Working data:
◆ ◆ ◆ ◆
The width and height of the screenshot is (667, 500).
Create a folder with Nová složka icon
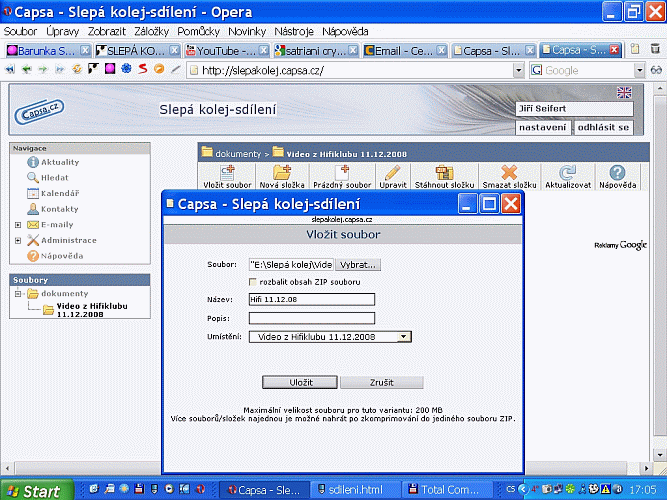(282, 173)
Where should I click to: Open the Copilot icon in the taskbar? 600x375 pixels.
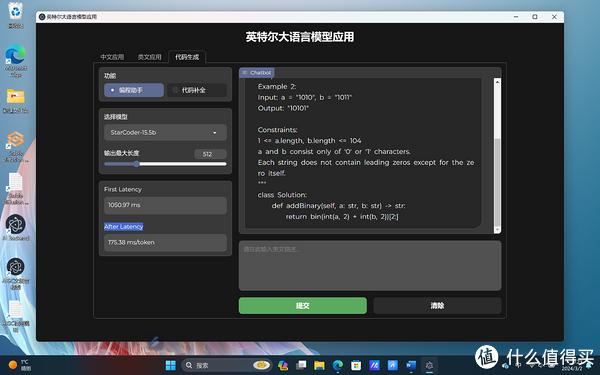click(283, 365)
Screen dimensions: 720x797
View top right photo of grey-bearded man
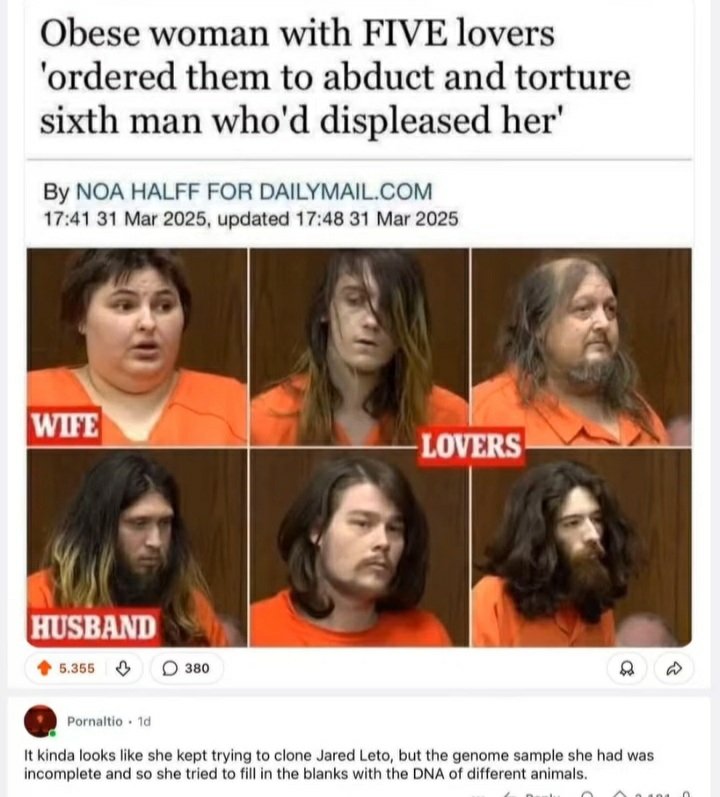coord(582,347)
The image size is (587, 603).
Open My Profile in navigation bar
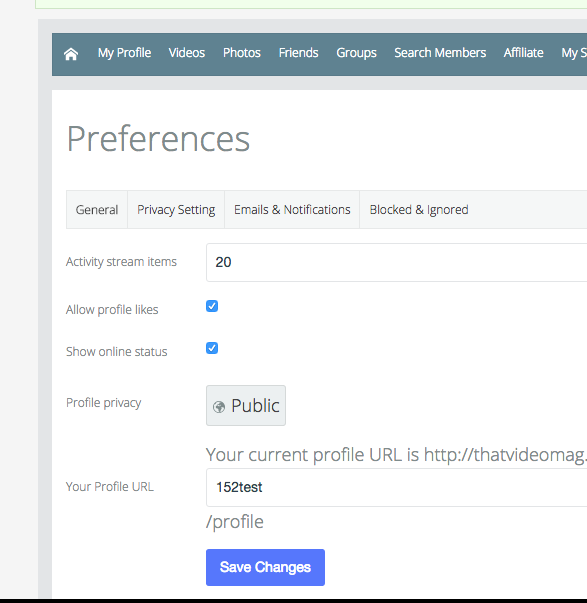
◆ ◆ ◆ ◆
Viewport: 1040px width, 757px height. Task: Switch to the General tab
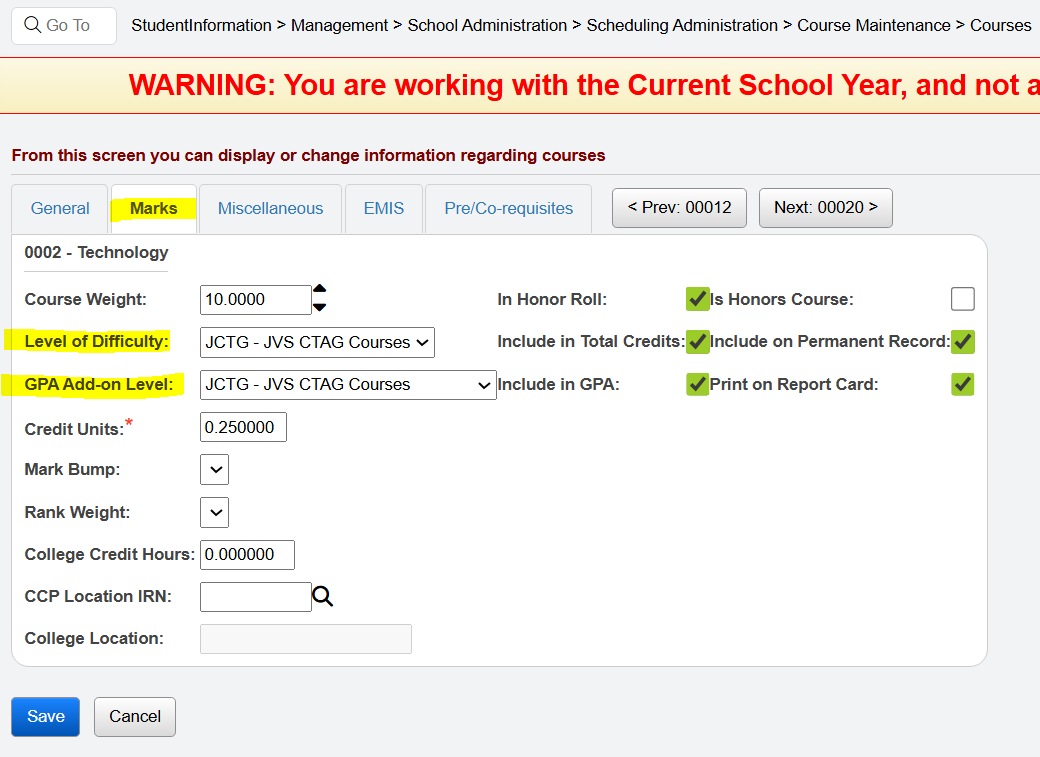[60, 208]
◆ ◆ ◆ ◆
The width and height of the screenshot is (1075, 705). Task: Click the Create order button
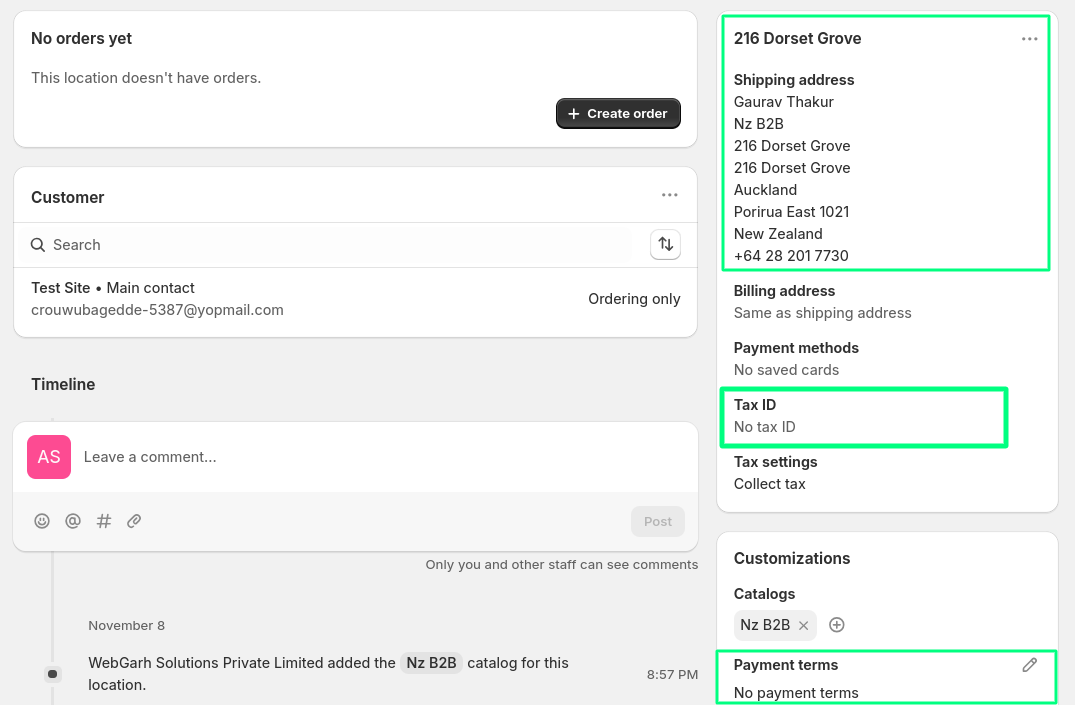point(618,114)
◆ ◆ ◆ ◆
The problem: Pictures in the entries do not go into the copy. Print only the lines starting at the one containing "View top right photo of grey-bearded man" and ending at the one containing "Open My Profile in navigation bar", exactly as they appear.

Task answer:
View top right photo of grey-bearded man
coord(582,347)
The image size is (587, 603).
Open My Profile in navigation bar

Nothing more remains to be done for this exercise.